**** Recorded data ****

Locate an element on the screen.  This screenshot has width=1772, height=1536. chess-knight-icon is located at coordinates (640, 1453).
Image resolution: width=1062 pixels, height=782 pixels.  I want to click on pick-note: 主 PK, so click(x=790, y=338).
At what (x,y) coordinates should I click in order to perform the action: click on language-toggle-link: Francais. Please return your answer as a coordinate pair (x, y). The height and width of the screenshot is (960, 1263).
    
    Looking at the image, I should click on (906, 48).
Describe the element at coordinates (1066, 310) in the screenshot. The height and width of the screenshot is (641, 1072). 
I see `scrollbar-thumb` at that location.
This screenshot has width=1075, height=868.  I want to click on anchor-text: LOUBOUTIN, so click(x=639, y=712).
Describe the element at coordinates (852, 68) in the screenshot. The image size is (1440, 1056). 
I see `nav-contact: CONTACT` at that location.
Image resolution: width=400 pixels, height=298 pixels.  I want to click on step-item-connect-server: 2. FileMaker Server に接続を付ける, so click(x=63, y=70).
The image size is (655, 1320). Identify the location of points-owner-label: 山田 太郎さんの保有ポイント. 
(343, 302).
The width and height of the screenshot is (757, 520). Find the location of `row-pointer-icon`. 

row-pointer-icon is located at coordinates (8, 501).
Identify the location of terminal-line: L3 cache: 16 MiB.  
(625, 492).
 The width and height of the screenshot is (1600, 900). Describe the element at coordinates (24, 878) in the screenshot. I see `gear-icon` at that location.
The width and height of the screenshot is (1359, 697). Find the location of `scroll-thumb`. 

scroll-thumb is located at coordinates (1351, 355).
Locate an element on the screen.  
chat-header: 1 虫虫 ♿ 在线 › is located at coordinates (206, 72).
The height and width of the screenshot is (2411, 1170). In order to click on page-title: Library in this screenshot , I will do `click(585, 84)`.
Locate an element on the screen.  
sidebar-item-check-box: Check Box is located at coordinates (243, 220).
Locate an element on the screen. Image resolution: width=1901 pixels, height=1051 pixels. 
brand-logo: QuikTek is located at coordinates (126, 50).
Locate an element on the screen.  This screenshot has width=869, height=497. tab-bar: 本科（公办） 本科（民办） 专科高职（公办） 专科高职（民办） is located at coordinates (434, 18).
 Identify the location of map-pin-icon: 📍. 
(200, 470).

****

The problem
Starting at the line that contains "coordinates (434, 18)." and continuing through the last of the rows, write those lines out again with "Identify" switched to "Find" and nothing else changed.

Finished exercise
Locate an element on the screen.  This screenshot has width=869, height=497. tab-bar: 本科（公办） 本科（民办） 专科高职（公办） 专科高职（民办） is located at coordinates (434, 18).
 Find the location of map-pin-icon: 📍. 
(200, 470).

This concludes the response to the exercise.